- **Page extract**:

For the fourth consecutive season, Len Davies was the club's top goalscorer, with 24 goals in all competitions. Jimmy Gill was the second highest scorer with 19 goals while Joe Clennell was the only other player to score double figures. Ten players scored at least one goal for the club during the season.

===Player statistics===

| Player | Position | First Division |  | FA Cup |  | Welsh Cup |  | Total |  |
| Apps | Goals | Apps | Goals | Apps | Goals | Apps | Goals |
| Albert Barnett | DF | 0 | 0 | 0 | 0 | 1 | 0 | 1 | 0 |
| Jimmy Blair | DF | 36 | 0 | 5 | 0 | 4 | 0 | 45 | 0 |
| Joe Clennell | FW | 39 | 11 | 6 | 1 | 3 | 2 | 48 | 14 |
| Elvet Collins | FW | 2 | 0 | 0 | 0 | 3 | 0 | 5 | 0 |
| Len Davies | FW | 38 | 23 | 6 | 1 | 3 | 0 | 47 | 24 |
| Herbie Evans | HB | 29 | 1 | 6 | 0 | 2 | 0 | 37 | 1 |
| Jack Evans | FW | 38 | 3 | 6 | 0 | 3 | 0 | 47 | 3 |
| Tom Farquharson | GK | 39 | 0 | 6 | 0 | 6 | 0 | 51 | 0 |
| Jimmy Gill | FW | 39 | 15 | 6 | 4 | 2 | 0 | 47 | 19 |
| Billy Grimshaw | FW | 15 | 1 | 0 | 0 | 0 | 0 | 15 | 1 |
| Alfie Hagan | FW | 5 | 1 | 0 | 0 | 5 | 0 | 10 | 1 |
| Billy Hardy | HB | 39 | 3 | 6 | 0 | 5 | 1 | 50 | 5 |
| Eddie Jenkins | HB | 3 | 0 | 0 | 0 | 2 | 0 | 5 | 0 |
| Jimmy Jones | FW | 12 | 2 | 0 | 0 | 4 | 1 | 16 | 3 |
| Fred Keenor | DF | 39 | 1 | 6 | 0 | 4 | 0 | 49 | 1 |
| Herbert Kneeshaw | GK | 3 | 0 | 0 | 0 | 0 | 0 | 3 | 0 |
| Denis Lawson | FW | 18 | 0 | 6 | 0 | 2 | 0 | 26 | 0 |
| Jack Lewis | HB | 0 | 0 | 0 | 0 | 4 | 0 | 4 | 0 |
| Jimmy Nelson | HB | 42 | 0 | 6 | 0 | 5 | 0 | 53 | 0 |
| Jack Nock | FW | 0 | 0 | 0 | 0 | 1 | 0 | 1 | 0 |
| Jack Page | DF | 6 | 0 | 1 | 0 | 3 | 0 | 10 | 0 |
| Bert Smith | DF | 4 | 0 | 0 | 0 | 0 | 0 | 4 | 0 |
| Billy Taylor | HB | 4 | 0 | 0 | 0 | 2 | 0 | 6 | 0 |
| Harry Wake | DF | 12 | 0 | 0 | 0 | 1 | 0 | 13 | 0 |

FW = Forward, HB = Halfback, GK = Goalkeeper, DF = Defender

Sources:

==Aftermath==
Despite losing the title after having led the league for the majority of the season, the Cardiff team were greeted by large crowds of supporters on their return to Cardiff Central railway station from Birmingham. Immediately after the season, Cardiff embarked on the first overseas tour in the club's history, playing in Czechoslovakia, Austria and Germany. The team, joined by new signing Harry Beadles, travelled for three days to reach their first destination in Prague where they were due to play AC Sparta Prague. The match turned sour as Prague players were accused of overly physical play with Keenor angrily declaring at half time "If I get any more kicks on the shin I shall be chopping someone off at the knees". Matters worsened in the second half as Cardiff players found themselves being physically assaulted by members of the crowd. Players who went to the side of the pitch to take throw-ins and corner-kicks found themselves receiving kicks and punches from spectators. Cardiff went on to lose the match 3–2 but won a second game by the same scoreline. The side continued their tour in Austria, where they recorded a 2–0 victory over First Vienna, before continuing on to Germany where they defeated Borussia Dortmund 2–0 and drew 2–2 with Hamburger SV.

- **Supplied records**:
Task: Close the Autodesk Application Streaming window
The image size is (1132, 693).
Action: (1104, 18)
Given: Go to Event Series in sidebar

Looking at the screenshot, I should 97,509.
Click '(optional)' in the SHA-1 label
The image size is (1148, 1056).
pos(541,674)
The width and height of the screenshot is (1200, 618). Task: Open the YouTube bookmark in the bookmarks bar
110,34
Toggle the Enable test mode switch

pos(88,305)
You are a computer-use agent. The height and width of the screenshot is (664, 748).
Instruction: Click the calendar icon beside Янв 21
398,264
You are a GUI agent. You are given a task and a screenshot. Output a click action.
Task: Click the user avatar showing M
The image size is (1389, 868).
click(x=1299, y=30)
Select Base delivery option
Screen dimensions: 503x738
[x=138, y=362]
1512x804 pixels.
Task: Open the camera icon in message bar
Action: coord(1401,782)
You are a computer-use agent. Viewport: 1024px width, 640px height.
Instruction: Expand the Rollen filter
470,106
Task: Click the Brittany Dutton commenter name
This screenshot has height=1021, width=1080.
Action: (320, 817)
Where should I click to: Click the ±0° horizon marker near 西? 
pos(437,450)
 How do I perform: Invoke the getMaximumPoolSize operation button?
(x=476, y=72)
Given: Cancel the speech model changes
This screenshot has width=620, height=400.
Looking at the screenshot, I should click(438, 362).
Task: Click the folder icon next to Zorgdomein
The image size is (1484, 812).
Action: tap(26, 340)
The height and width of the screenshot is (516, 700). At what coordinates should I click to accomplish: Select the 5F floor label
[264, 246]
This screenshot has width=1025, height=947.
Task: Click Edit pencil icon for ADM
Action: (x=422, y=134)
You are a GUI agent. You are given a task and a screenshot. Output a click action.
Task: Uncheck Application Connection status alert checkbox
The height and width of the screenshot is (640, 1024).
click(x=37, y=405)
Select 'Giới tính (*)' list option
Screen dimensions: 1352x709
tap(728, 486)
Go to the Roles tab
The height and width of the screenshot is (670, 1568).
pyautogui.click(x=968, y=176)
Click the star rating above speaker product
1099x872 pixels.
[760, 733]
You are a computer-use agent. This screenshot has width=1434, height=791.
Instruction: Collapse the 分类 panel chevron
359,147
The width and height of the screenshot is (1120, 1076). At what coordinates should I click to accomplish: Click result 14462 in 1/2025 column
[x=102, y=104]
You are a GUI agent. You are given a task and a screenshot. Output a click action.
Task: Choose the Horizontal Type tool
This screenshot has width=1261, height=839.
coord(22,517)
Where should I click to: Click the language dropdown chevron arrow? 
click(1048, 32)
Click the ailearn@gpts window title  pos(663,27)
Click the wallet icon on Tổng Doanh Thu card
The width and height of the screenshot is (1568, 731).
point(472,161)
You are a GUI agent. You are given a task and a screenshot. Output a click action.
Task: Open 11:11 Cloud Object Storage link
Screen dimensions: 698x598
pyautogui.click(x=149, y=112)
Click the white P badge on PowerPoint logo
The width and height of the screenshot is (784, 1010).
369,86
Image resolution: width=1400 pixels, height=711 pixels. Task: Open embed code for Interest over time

- **Task A**: Using the Cardiff season text, explain in one to three sentences why the match against AC Sparta Prague turned sour.
- **Task B**: Continue the Cardiff season text from the point where it stops.
The material has no connection to the Cardiff season text.

- **Exercise output A**: It turned sour because Prague players were accused of overly physical play. Keenor angrily complained at half time about kicks on the shin, and in the second half things got worse when members of the crowd physically assaulted Cardiff players.

- **Exercise output B**:
Cardiff's second-placed finish remains the highest position ever recorded by the side in the Football League. The following season, the side would go on to become the first Welsh side to reach the final of the FA Cup where they suffered a 1–0 defeat to Sheffield United.